Work request: Check each line of the listing below for the string "Share", then give only the number of lines where it occurs.

Task data:
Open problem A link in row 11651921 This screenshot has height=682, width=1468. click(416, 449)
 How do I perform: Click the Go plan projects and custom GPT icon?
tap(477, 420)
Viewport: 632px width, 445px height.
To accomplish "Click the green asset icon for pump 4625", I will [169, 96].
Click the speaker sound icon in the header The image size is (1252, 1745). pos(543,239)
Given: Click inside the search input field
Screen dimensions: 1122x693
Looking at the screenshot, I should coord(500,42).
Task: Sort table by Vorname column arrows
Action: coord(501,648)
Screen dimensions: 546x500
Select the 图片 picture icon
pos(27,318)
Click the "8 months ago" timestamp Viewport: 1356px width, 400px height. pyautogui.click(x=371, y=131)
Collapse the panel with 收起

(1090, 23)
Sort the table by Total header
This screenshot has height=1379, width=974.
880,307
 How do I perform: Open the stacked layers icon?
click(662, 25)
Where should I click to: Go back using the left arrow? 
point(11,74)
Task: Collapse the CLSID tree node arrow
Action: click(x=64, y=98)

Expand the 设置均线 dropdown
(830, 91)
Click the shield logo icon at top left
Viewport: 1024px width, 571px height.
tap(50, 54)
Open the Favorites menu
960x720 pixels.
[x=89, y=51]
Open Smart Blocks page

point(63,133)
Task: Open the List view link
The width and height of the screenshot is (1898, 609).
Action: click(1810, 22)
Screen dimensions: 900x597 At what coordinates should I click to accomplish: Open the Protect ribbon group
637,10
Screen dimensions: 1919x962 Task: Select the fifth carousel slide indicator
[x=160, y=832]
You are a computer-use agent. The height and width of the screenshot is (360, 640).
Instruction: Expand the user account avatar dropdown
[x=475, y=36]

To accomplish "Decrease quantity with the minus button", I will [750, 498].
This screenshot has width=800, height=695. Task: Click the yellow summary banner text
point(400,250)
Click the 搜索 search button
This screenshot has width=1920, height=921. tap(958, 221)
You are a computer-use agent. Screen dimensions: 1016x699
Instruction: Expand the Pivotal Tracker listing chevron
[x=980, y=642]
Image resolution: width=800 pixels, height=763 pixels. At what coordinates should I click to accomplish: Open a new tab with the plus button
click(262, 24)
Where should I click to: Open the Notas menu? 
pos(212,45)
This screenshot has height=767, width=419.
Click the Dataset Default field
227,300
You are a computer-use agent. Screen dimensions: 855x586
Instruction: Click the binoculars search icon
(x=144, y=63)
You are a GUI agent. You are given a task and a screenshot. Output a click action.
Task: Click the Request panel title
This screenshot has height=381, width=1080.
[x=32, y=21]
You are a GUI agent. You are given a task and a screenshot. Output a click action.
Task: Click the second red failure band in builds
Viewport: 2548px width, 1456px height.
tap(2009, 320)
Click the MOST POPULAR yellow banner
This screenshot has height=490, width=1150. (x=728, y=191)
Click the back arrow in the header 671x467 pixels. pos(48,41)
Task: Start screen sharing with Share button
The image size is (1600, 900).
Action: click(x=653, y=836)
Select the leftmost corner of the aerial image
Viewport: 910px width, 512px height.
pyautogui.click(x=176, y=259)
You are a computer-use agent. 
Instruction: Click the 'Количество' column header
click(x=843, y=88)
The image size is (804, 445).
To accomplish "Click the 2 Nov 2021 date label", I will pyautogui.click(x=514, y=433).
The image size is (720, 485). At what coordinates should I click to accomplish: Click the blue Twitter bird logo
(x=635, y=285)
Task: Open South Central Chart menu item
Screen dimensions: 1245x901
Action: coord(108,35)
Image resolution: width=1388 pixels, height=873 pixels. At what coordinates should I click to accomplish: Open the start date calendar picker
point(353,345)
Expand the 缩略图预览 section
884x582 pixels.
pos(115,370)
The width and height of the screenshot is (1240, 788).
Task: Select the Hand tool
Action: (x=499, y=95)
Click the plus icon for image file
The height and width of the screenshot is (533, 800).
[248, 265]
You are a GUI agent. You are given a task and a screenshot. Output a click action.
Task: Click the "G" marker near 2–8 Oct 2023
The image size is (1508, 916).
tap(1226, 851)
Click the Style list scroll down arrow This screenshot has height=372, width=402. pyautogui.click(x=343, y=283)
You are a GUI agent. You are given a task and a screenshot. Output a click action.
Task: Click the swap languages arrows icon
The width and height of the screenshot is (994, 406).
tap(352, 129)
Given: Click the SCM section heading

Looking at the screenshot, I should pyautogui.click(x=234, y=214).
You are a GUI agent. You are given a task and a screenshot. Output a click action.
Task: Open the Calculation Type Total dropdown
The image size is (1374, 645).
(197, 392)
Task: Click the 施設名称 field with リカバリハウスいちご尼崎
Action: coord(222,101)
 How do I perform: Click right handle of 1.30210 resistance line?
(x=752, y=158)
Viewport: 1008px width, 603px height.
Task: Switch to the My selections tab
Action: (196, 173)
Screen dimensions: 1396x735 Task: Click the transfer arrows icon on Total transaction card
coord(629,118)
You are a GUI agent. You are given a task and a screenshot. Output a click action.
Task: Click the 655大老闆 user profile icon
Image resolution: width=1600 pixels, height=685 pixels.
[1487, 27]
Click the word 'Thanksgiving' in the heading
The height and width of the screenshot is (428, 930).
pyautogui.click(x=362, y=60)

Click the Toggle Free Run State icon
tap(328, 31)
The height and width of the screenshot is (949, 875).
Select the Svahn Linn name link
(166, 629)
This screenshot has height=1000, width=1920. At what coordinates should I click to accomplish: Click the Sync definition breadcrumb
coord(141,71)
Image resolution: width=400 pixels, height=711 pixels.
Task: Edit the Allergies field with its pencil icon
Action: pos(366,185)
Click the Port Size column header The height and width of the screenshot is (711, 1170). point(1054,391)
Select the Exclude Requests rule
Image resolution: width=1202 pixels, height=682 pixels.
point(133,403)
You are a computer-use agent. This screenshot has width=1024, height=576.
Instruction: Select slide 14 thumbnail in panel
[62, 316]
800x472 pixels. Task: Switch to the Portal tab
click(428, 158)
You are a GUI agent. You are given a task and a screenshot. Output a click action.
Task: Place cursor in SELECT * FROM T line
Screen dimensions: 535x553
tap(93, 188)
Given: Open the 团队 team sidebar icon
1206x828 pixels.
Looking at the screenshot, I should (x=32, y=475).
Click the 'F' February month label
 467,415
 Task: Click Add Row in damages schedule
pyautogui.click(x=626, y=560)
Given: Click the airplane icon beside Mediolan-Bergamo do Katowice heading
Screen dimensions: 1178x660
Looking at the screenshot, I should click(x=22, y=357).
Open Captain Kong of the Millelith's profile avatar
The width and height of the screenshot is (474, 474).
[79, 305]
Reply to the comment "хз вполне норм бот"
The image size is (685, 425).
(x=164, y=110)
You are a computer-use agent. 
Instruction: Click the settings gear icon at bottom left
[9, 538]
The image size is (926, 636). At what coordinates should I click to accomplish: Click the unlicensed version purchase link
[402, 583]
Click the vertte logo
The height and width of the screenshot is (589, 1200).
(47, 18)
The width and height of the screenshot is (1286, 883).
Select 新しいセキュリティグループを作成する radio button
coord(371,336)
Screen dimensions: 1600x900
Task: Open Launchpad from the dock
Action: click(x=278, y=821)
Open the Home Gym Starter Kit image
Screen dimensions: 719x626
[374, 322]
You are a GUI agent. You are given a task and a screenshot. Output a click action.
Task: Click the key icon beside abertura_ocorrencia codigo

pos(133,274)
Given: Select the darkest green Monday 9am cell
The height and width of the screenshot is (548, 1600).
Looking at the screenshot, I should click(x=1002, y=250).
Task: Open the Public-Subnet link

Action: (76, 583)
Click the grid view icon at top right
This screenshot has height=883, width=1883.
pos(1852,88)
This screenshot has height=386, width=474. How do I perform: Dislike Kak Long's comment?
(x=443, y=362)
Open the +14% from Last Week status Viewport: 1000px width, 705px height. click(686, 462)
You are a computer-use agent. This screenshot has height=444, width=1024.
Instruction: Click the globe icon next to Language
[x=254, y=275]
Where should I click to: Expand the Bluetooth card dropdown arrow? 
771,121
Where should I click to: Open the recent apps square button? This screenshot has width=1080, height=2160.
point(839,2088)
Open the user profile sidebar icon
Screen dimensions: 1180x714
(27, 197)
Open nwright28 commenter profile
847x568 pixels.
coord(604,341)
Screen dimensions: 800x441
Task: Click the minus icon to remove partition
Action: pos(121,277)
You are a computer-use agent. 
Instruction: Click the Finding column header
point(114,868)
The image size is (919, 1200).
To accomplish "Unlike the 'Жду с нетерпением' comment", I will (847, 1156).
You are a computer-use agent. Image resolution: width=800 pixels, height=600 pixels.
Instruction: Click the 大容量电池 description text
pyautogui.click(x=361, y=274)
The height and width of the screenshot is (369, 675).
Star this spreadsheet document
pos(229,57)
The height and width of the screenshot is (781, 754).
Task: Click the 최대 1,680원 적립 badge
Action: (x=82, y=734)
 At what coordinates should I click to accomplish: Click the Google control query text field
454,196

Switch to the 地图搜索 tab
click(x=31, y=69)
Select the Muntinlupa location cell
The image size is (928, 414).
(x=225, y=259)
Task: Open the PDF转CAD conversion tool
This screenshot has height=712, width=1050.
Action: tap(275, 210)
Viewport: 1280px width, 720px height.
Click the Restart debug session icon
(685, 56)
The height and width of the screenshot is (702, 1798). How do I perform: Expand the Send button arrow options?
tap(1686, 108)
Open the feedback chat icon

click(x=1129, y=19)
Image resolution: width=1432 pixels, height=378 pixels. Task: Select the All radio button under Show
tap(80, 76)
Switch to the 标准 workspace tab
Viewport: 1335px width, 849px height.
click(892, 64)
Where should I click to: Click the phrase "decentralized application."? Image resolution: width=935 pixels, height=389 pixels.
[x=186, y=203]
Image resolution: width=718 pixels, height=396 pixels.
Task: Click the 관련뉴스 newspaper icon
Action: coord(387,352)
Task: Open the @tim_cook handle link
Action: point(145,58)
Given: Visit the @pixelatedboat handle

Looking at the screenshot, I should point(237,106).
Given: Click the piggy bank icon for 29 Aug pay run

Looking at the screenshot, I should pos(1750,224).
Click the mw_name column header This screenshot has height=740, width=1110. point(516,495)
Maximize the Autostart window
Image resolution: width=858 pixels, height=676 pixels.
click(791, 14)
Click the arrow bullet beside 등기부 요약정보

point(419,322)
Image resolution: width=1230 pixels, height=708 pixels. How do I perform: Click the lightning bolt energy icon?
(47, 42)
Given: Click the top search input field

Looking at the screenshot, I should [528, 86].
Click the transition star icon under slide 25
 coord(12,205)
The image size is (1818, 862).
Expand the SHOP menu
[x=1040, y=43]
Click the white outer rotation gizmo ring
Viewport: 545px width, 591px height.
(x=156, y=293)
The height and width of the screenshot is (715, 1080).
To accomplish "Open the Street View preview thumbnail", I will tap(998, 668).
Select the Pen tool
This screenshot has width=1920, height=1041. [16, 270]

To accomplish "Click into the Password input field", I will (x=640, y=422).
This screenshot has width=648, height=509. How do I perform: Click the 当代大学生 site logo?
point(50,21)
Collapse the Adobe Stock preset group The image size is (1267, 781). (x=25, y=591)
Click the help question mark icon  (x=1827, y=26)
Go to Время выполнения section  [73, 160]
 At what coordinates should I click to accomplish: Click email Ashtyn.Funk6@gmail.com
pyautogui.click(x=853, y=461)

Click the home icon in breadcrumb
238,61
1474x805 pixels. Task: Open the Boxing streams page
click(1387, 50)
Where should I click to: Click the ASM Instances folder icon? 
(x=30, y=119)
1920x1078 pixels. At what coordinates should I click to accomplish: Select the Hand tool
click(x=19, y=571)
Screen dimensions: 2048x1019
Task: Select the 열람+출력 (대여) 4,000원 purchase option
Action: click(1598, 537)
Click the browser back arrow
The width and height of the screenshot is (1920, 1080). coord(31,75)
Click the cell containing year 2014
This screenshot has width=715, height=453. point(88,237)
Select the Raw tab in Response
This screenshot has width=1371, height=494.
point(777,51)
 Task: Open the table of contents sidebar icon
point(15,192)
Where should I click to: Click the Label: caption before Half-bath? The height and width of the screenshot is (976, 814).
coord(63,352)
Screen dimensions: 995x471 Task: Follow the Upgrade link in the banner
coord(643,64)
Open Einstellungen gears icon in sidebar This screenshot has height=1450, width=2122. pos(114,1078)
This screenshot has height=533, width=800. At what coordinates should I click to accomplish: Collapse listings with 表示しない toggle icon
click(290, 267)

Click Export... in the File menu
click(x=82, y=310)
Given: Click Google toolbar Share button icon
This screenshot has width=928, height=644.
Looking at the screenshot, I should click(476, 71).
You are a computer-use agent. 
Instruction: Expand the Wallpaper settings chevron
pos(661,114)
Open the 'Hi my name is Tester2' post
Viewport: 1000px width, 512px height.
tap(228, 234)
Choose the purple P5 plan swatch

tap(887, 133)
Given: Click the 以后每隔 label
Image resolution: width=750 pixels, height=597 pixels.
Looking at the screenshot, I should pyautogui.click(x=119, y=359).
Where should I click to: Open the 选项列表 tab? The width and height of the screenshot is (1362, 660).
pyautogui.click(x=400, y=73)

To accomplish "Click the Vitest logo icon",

Response area: 2